**REQUIRED WORK:**
Copy the records that follow exactly, leaving nothing out.

[Dataset records]

========================

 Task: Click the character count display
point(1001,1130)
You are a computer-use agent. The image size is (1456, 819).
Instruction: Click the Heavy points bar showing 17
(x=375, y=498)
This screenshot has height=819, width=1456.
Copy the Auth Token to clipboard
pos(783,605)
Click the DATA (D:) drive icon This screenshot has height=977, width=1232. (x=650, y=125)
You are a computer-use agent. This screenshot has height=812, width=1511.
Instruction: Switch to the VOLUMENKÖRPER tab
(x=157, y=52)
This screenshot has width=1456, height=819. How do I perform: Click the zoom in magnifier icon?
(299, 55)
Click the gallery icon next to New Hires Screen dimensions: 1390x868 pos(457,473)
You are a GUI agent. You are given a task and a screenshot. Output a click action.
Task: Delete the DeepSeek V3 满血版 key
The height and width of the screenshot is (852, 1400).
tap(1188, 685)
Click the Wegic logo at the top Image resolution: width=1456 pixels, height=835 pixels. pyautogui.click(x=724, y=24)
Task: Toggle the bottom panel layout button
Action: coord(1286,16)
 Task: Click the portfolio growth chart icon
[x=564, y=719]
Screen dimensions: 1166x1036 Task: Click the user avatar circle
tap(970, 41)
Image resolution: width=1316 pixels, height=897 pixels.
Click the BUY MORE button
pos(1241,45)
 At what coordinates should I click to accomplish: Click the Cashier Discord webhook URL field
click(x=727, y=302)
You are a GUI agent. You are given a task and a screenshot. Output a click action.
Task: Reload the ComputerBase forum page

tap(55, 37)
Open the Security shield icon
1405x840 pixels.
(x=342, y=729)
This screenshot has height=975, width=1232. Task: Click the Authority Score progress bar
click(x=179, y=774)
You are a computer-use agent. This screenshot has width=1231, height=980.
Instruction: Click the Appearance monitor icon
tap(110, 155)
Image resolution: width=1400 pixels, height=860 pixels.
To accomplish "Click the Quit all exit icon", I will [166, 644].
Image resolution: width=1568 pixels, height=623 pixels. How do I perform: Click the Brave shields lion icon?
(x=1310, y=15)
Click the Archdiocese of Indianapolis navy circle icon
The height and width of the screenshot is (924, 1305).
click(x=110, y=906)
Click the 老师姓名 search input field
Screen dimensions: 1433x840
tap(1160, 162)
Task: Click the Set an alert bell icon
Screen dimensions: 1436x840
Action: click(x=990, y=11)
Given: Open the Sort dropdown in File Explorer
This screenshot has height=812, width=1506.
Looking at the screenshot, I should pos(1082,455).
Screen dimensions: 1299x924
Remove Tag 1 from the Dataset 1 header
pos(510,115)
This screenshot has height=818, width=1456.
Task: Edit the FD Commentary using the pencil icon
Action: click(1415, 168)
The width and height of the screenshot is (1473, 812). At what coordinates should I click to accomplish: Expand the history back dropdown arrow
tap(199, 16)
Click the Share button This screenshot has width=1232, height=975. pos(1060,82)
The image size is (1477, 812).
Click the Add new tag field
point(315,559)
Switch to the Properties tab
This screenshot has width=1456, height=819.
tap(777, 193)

========================

**OUTPUT OF THE TASK:**
 Task: Click the character count display
point(1001,1130)
You are a computer-use agent. The image size is (1456, 819).
Instruction: Click the Heavy points bar showing 17
(x=375, y=498)
This screenshot has height=819, width=1456.
Copy the Auth Token to clipboard
pos(783,605)
Click the DATA (D:) drive icon This screenshot has height=977, width=1232. (x=650, y=125)
You are a computer-use agent. This screenshot has height=812, width=1511.
Instruction: Switch to the VOLUMENKÖRPER tab
(x=157, y=52)
This screenshot has width=1456, height=819. How do I perform: Click the zoom in magnifier icon?
(299, 55)
Click the gallery icon next to New Hires Screen dimensions: 1390x868 pos(457,473)
You are a GUI agent. You are given a task and a screenshot. Output a click action.
Task: Delete the DeepSeek V3 满血版 key
The height and width of the screenshot is (852, 1400).
tap(1188, 685)
Click the Wegic logo at the top Image resolution: width=1456 pixels, height=835 pixels. pyautogui.click(x=724, y=24)
Task: Toggle the bottom panel layout button
Action: coord(1286,16)
 Task: Click the portfolio growth chart icon
[x=564, y=719]
Screen dimensions: 1166x1036 Task: Click the user avatar circle
tap(970, 41)
Image resolution: width=1316 pixels, height=897 pixels.
Click the BUY MORE button
pos(1241,45)
 At what coordinates should I click to accomplish: Click the Cashier Discord webhook URL field
click(x=727, y=302)
You are a GUI agent. You are given a task and a screenshot. Output a click action.
Task: Reload the ComputerBase forum page

tap(55, 37)
Open the Security shield icon
1405x840 pixels.
(x=342, y=729)
This screenshot has height=975, width=1232. Task: Click the Authority Score progress bar
click(x=179, y=774)
You are a computer-use agent. This screenshot has width=1231, height=980.
Instruction: Click the Appearance monitor icon
tap(110, 155)
Image resolution: width=1400 pixels, height=860 pixels.
To accomplish "Click the Quit all exit icon", I will [166, 644].
Image resolution: width=1568 pixels, height=623 pixels. How do I perform: Click the Brave shields lion icon?
(x=1310, y=15)
Click the Archdiocese of Indianapolis navy circle icon
The height and width of the screenshot is (924, 1305).
click(x=110, y=906)
Click the 老师姓名 search input field
Screen dimensions: 1433x840
tap(1160, 162)
Task: Click the Set an alert bell icon
Screen dimensions: 1436x840
Action: click(x=990, y=11)
Given: Open the Sort dropdown in File Explorer
This screenshot has height=812, width=1506.
Looking at the screenshot, I should pos(1082,455).
Screen dimensions: 1299x924
Remove Tag 1 from the Dataset 1 header
pos(510,115)
This screenshot has height=818, width=1456.
Task: Edit the FD Commentary using the pencil icon
Action: click(1415, 168)
The width and height of the screenshot is (1473, 812). At what coordinates should I click to accomplish: Expand the history back dropdown arrow
tap(199, 16)
Click the Share button This screenshot has width=1232, height=975. pos(1060,82)
The image size is (1477, 812).
Click the Add new tag field
point(315,559)
Switch to the Properties tab
This screenshot has width=1456, height=819.
tap(777, 193)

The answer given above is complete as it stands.